INPUT DATA START
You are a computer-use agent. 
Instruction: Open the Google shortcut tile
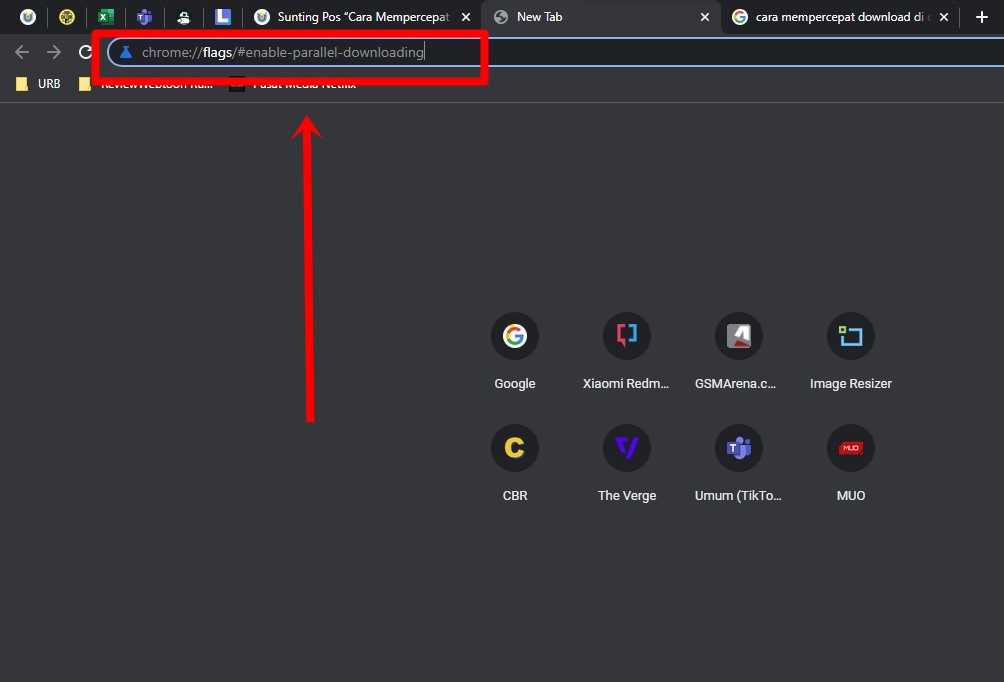514,337
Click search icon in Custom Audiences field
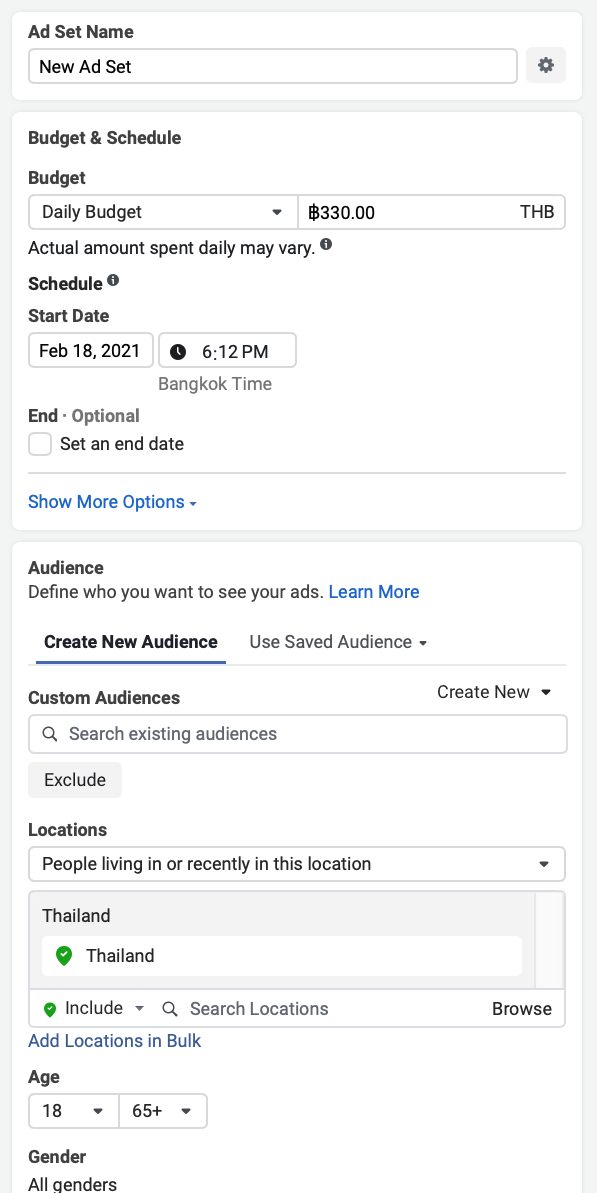 pyautogui.click(x=50, y=734)
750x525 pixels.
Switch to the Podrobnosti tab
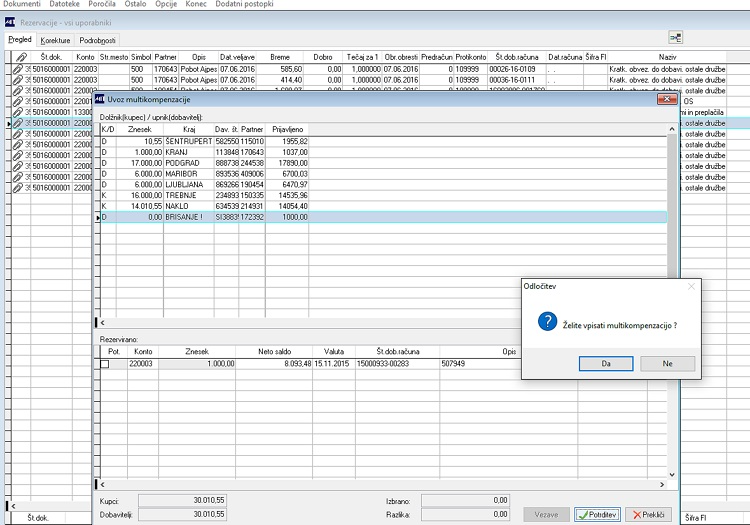tap(97, 40)
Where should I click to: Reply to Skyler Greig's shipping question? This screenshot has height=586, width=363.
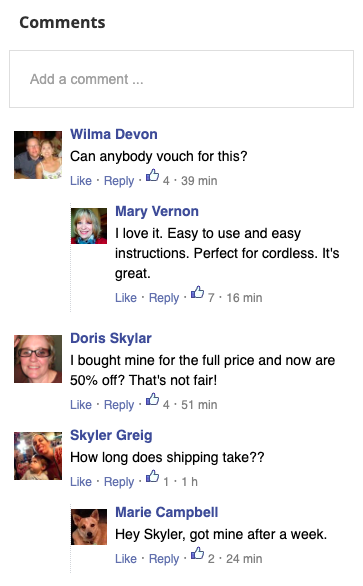tap(119, 482)
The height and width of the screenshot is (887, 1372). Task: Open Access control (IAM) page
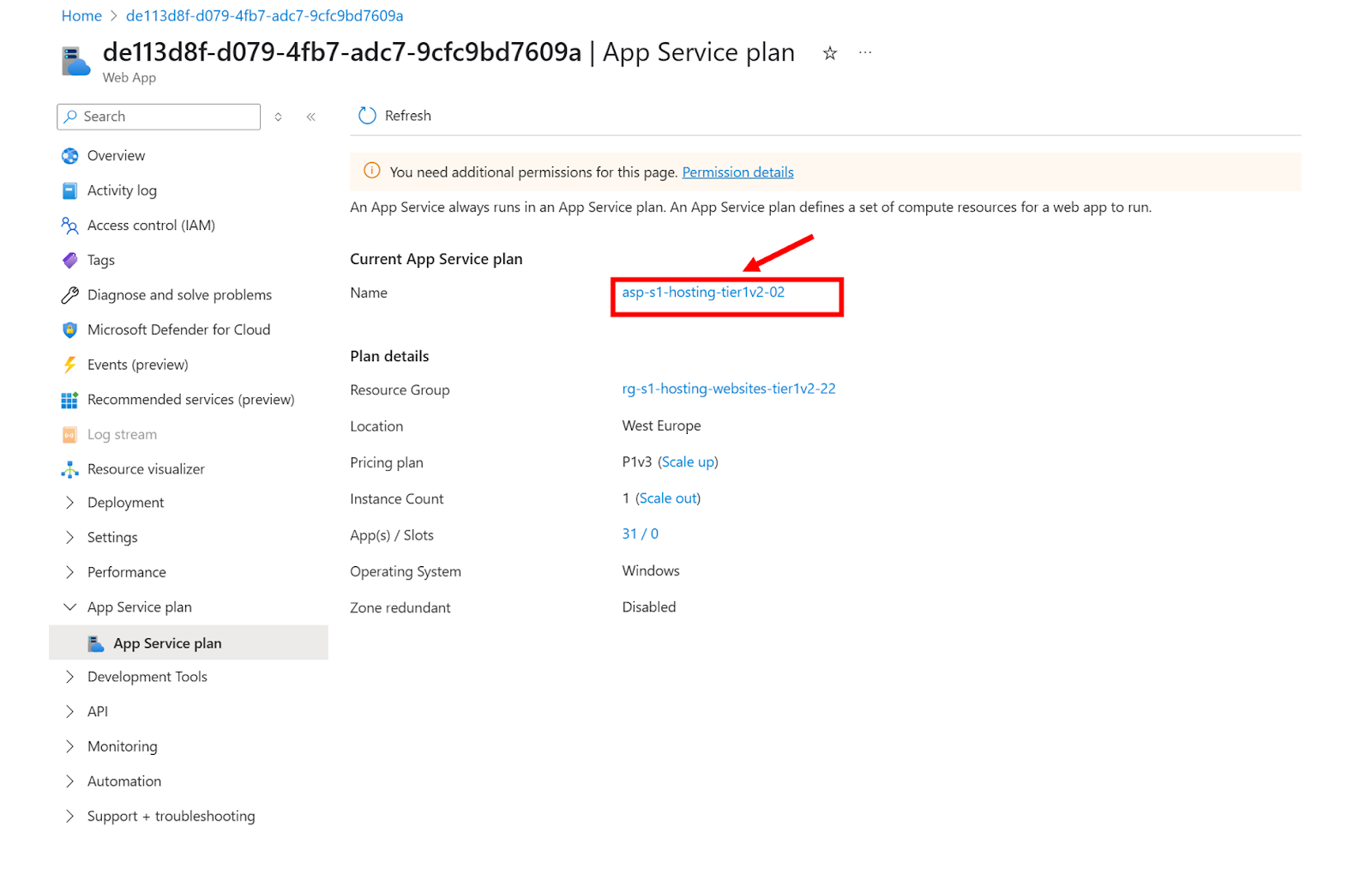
INPUT DATA END
### [WORK REQUIRED]
Drop the pictures, then write out only the lines running from the one containing "Instruction: Open the Google shortcut tile" through the last line above, both included, exactly.

### [EXERCISE SOLUTION]
Instruction: Open the Google shortcut tile
514,337
Click search icon in Custom Audiences field
 pyautogui.click(x=50, y=734)
750x525 pixels.
Switch to the Podrobnosti tab
tap(97, 40)
Where should I click to: Reply to Skyler Greig's shipping question? This screenshot has height=586, width=363.
tap(119, 482)
The height and width of the screenshot is (887, 1372). Task: Open Access control (IAM) page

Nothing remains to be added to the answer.